O texto traz uma série de exceções que permitiriam a exclusão de conteúdos mesmo sem ordem da Justiça, como nos casos de “prática ou ensino” do uso de tecnologias “com o objetivo de roubar credenciais, invadir sistemas, comprometer dados pessoais ou causar danos sérios aos outros, ou ações contra a segurança pública, defesa nacional ou segurança do Estado”.
Há também brecha para apagar publicações a pedido de terceiro “quando constituir violação de sua imagem, privacidade ou direito autoral”.
A consultoria jurídica do Turismo sugeriu que as mudanças fossem feitas por meio de medida provisória ou projeto de lei, para evitar contestações na Justiça.
Para advogados consultados pela Folha, o decreto é ilegal e inconstitucional. “O decreto restringe a liberdade das empresas de gerir seus ambientes online. Vai assoberbar o Judiciário com casos triviais”, afirma o professor de direito da Uerj (Universidade do Estado do Rio de Janeiro) e diretor do ITS (Instituto de Tecnologia e Sociedade), Carlos Affonso Souza.
Para Paulo Rená, professor de direito no UniCeub e integrante da Coalizão Direitos na Rede, o texto pode dificultar a remoção de conteúdos com discurso de ódio. Ele afirma que lacunas no decreto podem levar, por exemplo, a manter intactas contas que divulgam nudez no Youtube, se não houver ordem da Justiça para a exclusão.

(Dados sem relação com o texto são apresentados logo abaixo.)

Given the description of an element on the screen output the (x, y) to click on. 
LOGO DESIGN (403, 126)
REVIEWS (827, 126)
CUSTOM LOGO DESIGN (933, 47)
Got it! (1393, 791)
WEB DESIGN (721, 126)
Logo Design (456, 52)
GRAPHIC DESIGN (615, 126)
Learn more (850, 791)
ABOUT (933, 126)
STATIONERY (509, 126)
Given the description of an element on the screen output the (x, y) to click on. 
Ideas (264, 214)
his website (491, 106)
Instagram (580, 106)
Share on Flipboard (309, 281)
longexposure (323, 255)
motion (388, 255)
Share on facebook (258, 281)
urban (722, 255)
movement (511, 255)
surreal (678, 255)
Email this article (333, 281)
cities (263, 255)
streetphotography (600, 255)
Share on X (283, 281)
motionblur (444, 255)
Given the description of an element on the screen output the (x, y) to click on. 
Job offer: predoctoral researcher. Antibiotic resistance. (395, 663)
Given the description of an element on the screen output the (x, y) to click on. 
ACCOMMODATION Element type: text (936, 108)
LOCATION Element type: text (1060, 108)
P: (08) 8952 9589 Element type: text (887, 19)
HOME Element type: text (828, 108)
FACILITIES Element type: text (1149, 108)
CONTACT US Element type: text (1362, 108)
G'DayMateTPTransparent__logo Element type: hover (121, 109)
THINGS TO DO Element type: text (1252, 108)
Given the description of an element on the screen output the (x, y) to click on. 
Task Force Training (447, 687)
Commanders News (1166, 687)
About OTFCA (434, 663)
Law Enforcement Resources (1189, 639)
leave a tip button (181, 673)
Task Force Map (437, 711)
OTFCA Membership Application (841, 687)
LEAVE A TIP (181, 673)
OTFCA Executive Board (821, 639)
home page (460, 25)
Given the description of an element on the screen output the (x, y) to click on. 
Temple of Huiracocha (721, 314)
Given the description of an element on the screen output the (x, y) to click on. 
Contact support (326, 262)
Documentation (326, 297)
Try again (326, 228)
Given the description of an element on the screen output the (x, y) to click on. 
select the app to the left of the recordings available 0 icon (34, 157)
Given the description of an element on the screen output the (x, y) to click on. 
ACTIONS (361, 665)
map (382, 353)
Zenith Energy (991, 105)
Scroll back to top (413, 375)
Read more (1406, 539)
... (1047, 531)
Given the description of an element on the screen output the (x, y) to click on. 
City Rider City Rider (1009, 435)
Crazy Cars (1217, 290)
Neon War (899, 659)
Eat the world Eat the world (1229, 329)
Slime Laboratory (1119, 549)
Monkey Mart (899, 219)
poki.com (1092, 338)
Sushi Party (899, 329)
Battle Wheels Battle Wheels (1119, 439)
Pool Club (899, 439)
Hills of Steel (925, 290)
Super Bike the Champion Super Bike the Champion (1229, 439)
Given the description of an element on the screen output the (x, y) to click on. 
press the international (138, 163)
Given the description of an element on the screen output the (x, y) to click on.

Os professores concordam que é preciso avançar no debate sobre a transparência das decisões de retirada de contas e conteúdos das redes sociais. Eles afirmam que o local adequado para a discussão é o Congresso Nacional.
No mesmo discurso em que anunciou o decreto, o presidente afirmou que fará a mudança para tornar o Brasil “livre” e permitir que a população receba informações de verdade. “Possa saber o que acontece por intermédio das mídias sociais, que têm papel excepcional no Brasil, inclusive na minha eleição”, disse Bolsonaro. Ele disse ainda que o chamado gabinete do ódio deveria ser nomeado de “gabinete da liberdade, da seriedade”.
O governo ainda estuda impor punições às empresas que violarem as novas regras. A ideia é aplicar advertência, multa de até 10% do faturamento do grupo no Brasil ou até a proibição de exercer as atividades no país.
Google, Youtube, Facebook, Instagram e Twitter não quiseram se manifestar sobre o decreto. A Folha apurou com autoridades que acompanham a elaboração do texto que as empresas não foram avisadas sobre a proposta.
Os documentos que tratam da elaboração do decreto, além da própria minuta, foram enviados na última semana pelo ministro do Turismo, Gilson Machado, aos ministros Fábio Faria (Comunicações), Anderson Torres (Justiça e Segurança Pública) e Marcos Pontes (Ciência, Tecnologia e Inovações).
Obtida pela Folha, a “exposição de motivos” que deve ser apresentada a Bolsonaro antes de assinar o decreto afirma que há políticas de empresas que “afrontam o ordenamento jurídico nacional” ao remover conteúdos da internet.
Ainda em abril, o secretário Mario Frias informou ao ministro das Comunicações, em ofício, que estava apurando “eventuais irregularidades” na retirada de conteúdos das plataformas. O secretário havia feito questionamentos às empresas de redes sociais sobre as políticas de usuários.
“Os indícios apontam para uma violação do ordenamento jurídico brasileiro, em especial à garantia constitucional de livre manifestação do pensamento, além de infrações aos direitos autorais, matéria que deve ser tratada por esta secretaria”, afirmou Frias.
O governo não confirma as discussões sobre o decreto. O Ministério do Turismo, responsável pela Secretaria de Cultura onde o texto foi escrito, disse à Folha para procurar a Secretaria Especial de Comunicações, ligada ao ministério de Fábio Faria.
O Planalto também sugeriu encaminhar as perguntas ao mesmo ministério. Apesar de estar avaliando o decreto desde a última semana, porém, a pasta de Faria disse que “não existiu essa discussão”.